Abstract
Purpose :
HSV induced stromal keratitis (SK) is one of the leading causes of infectious blindness in the world. Although the role of inflammatory cytokines is well defined in SK, the role of a regulatory cytokine IL-27 has not been explored yet. In this study, using murine model of SK, we investigated the role of IL-27 response in cornea after HSV infection. Further, we explored IL-27- mediated regulation of inflammation and antiviral responses during corneal HSV infection.
Methods :
IL-27RKO and C57BL/6NJ mice were ocularly infected with HSV. Eye swabs were collected on days 1, 3 and 5 post-infection (pi) for viral titration. The progression of SK lesions were scored on days 8, 11 and 14 pi. Further, the infiltration of neutrophils, macrophages and effector T cells in cornea, lymph node and spleen were analyzed on days 2 and 15 pi. Additionally, bone marrow-derived macrophages from IL-27RKO and C57BL/6NJ mice were cultured ex vivo to investigate IL-27 mediated anti-inflammatory and antiviral responses.
Results :
Our data suggested an increased IL-27 production after corneal HSV infection which is mainly produced by dendritic cells and macrophages. In addition, IL-27RKO mice showed significantly increased SK pathology compared to control animals.

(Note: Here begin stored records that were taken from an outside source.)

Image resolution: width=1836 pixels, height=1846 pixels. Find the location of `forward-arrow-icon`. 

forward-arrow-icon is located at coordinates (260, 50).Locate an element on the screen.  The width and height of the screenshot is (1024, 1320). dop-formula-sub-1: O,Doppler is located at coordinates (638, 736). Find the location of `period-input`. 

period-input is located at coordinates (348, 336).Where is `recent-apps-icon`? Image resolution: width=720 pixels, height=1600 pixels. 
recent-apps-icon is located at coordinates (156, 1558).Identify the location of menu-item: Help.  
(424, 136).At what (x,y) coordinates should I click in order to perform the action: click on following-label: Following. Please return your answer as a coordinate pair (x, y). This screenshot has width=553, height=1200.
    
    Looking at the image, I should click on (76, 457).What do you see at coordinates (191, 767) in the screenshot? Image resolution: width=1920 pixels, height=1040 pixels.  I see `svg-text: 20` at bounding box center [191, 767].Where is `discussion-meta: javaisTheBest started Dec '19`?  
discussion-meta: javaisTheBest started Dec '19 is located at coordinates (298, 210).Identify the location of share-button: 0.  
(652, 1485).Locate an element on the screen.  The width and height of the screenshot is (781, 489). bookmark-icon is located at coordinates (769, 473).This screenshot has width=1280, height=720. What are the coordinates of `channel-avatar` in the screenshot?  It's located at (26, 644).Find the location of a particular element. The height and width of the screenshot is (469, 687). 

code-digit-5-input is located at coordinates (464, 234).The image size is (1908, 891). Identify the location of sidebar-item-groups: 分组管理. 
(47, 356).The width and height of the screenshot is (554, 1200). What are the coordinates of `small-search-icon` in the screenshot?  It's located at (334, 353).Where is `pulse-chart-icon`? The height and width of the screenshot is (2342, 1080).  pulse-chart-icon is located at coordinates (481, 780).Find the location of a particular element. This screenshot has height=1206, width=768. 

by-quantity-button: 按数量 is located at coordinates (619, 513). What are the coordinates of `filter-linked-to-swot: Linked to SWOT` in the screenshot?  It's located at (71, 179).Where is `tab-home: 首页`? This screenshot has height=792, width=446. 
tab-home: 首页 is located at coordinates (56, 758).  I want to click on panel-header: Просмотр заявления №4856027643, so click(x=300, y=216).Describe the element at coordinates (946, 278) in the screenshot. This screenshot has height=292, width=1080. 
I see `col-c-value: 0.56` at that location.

The increased SK severity in IL-27RKO mice was mainly driven by enhanced migration of neutrophils, macrophages and Th1 cells to cornea. Mechanistically, IL-27 mediated signaling is critical for induction of type-1 interferon (IFN) responses by macrophages after HSV infection. In accordance, we observed significantly higher viral load in the corneas of IL-27RKO mice when compared to the control mice. Further, when stimulated with HSV our data showed reduced IFN-β production and increased viral titers in IL-27RKO macrophages.
Conclusions :
Our data indicate that increased IL-27 response is critical for optimum production of IFN-β by macrophages and thus viral clearance. Further IL-27 plays a regulatory role during SK pathology by modulating Th1 cell differentiation and migration. Collectively, our results indicate that modulating IL-27-mediated responses may represent a useful therapeutic approach to control viral replication and inflammation during HSV induced SK pathology.
This is a 2021 ARVO Annual Meeting abstract.